__Work to be completed__. Print the range of lines that opens with the line containing "Task: Tap Gui Santos player headshot photo" and closes with the last line of the listing. Include both ends; print nothing more.

__Material for this task__.
* * * *

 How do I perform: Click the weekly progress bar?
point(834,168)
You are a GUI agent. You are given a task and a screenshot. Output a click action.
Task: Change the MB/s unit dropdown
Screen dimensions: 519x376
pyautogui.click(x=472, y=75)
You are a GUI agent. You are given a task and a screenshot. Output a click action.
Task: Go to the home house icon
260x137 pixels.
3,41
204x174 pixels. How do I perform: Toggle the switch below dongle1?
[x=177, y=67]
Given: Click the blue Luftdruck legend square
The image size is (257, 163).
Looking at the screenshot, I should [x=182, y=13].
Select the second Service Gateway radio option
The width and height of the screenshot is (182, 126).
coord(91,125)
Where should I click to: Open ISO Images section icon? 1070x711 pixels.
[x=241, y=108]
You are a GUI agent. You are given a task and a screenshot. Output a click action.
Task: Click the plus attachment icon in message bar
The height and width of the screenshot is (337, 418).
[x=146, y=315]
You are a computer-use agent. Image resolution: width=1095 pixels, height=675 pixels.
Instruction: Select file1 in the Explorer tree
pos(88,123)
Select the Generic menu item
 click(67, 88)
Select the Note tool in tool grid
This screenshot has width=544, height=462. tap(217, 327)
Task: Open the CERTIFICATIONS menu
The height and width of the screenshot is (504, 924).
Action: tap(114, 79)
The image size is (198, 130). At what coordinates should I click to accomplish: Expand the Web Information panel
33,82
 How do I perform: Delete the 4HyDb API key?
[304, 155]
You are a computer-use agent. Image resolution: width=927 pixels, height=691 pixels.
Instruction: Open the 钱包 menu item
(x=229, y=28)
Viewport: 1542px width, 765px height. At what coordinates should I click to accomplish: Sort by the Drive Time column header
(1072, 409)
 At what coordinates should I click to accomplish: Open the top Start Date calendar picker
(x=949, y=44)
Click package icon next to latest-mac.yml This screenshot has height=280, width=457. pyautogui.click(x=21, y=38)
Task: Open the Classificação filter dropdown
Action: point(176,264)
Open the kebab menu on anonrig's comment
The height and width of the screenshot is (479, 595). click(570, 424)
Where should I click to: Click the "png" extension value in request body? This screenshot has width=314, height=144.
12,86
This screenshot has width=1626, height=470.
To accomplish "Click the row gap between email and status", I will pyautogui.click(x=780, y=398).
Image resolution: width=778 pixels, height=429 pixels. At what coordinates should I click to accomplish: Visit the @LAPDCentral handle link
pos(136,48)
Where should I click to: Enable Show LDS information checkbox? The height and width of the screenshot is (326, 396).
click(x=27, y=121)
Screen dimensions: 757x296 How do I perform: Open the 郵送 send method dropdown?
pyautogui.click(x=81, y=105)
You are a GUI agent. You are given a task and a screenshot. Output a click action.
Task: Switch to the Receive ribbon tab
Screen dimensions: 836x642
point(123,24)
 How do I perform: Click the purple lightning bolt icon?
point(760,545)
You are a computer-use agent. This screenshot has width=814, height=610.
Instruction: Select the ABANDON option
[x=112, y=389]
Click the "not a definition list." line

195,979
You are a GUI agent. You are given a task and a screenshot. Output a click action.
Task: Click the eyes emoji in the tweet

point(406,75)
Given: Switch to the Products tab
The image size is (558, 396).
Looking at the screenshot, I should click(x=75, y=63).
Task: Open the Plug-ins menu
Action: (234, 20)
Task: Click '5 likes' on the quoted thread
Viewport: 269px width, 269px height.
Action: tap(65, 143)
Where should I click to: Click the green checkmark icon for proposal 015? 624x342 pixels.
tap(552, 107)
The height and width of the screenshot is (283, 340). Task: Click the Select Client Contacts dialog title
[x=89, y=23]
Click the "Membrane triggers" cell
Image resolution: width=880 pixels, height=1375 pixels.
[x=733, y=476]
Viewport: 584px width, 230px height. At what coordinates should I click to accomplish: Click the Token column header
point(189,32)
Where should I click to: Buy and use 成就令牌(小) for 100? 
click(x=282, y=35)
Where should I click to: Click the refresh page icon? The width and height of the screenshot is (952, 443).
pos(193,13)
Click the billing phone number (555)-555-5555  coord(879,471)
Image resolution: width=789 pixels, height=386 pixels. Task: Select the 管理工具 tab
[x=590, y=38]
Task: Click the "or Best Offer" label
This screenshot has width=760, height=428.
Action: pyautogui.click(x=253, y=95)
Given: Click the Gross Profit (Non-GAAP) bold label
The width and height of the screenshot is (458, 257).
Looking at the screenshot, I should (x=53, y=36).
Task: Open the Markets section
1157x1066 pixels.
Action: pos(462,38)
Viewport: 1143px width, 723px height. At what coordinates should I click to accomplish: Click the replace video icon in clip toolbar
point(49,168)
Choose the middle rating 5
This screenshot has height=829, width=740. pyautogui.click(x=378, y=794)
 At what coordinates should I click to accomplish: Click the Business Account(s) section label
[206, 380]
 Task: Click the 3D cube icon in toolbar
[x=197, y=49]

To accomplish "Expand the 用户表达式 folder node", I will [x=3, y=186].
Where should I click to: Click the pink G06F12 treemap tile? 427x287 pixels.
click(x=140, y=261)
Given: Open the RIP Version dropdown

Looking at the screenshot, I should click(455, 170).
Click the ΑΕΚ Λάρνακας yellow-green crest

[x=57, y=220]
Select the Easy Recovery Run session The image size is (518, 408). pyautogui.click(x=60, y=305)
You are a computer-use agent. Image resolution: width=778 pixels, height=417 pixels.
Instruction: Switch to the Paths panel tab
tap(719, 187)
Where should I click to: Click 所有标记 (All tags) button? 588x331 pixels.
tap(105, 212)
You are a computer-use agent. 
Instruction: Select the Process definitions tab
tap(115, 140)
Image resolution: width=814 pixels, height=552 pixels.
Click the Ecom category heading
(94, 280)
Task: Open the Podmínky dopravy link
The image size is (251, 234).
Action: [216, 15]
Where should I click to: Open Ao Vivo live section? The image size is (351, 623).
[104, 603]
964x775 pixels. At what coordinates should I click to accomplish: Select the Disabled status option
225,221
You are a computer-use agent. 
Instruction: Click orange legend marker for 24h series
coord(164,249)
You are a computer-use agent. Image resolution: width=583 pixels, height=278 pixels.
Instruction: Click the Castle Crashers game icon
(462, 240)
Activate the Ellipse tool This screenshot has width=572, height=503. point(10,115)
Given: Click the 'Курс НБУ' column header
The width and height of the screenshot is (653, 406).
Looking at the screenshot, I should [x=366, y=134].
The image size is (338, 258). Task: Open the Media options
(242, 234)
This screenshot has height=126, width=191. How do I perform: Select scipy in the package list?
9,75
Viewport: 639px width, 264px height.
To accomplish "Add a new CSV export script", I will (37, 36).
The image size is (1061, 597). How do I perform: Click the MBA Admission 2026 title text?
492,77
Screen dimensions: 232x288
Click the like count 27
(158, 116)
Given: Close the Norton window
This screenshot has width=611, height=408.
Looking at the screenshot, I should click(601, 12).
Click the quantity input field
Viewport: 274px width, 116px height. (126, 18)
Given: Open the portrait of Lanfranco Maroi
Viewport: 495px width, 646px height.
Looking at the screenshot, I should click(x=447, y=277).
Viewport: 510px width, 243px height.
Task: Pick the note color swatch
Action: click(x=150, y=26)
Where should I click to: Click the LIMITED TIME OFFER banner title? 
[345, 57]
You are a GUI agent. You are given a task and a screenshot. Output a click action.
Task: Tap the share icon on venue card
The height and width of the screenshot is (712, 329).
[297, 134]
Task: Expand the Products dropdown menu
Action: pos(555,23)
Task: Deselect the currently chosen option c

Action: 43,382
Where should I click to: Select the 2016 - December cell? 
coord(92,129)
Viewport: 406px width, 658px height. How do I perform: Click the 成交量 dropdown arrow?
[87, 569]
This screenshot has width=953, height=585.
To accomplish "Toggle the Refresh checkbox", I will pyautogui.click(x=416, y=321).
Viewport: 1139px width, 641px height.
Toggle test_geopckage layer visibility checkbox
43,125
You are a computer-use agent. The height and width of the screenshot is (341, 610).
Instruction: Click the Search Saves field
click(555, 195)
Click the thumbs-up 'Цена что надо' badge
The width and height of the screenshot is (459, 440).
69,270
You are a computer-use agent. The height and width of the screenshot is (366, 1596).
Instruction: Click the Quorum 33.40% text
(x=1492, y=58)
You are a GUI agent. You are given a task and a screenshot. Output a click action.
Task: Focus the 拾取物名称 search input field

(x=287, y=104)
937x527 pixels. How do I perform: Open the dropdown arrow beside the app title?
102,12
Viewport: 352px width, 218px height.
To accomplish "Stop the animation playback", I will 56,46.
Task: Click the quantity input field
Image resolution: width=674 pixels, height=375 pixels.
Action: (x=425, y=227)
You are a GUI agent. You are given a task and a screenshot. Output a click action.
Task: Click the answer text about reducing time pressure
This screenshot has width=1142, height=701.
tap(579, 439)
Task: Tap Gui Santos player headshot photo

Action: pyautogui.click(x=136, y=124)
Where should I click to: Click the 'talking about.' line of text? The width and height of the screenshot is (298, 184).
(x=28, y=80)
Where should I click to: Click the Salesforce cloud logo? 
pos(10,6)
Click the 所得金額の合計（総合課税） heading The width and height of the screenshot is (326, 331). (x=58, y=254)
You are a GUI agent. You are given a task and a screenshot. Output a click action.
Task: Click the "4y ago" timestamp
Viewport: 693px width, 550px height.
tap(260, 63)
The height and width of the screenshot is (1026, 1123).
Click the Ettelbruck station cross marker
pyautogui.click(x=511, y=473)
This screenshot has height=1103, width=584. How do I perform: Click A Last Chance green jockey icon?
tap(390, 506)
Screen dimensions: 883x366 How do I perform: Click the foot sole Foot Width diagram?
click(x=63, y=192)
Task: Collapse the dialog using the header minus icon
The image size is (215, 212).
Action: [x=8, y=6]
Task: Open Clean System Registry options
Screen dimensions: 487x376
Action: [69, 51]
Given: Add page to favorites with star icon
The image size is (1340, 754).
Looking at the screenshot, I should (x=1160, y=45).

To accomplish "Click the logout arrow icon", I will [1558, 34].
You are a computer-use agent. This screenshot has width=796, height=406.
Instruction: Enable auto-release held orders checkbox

* * * *

__Answer to this task__.
Task: Tap Gui Santos player headshot photo

Action: pyautogui.click(x=136, y=124)
Where should I click to: Click the 'talking about.' line of text? The width and height of the screenshot is (298, 184).
(x=28, y=80)
Where should I click to: Click the Salesforce cloud logo? 
pos(10,6)
Click the 所得金額の合計（総合課税） heading The width and height of the screenshot is (326, 331). (x=58, y=254)
You are a GUI agent. You are given a task and a screenshot. Output a click action.
Task: Click the "4y ago" timestamp
Viewport: 693px width, 550px height.
tap(260, 63)
The height and width of the screenshot is (1026, 1123).
Click the Ettelbruck station cross marker
pyautogui.click(x=511, y=473)
This screenshot has height=1103, width=584. How do I perform: Click A Last Chance green jockey icon?
tap(390, 506)
Screen dimensions: 883x366 How do I perform: Click the foot sole Foot Width diagram?
click(x=63, y=192)
Task: Collapse the dialog using the header minus icon
The image size is (215, 212).
Action: [x=8, y=6]
Task: Open Clean System Registry options
Screen dimensions: 487x376
Action: [69, 51]
Given: Add page to favorites with star icon
The image size is (1340, 754).
Looking at the screenshot, I should (x=1160, y=45).

To accomplish "Click the logout arrow icon", I will [1558, 34].
You are a computer-use agent. This screenshot has width=796, height=406.
Instruction: Enable auto-release held orders checkbox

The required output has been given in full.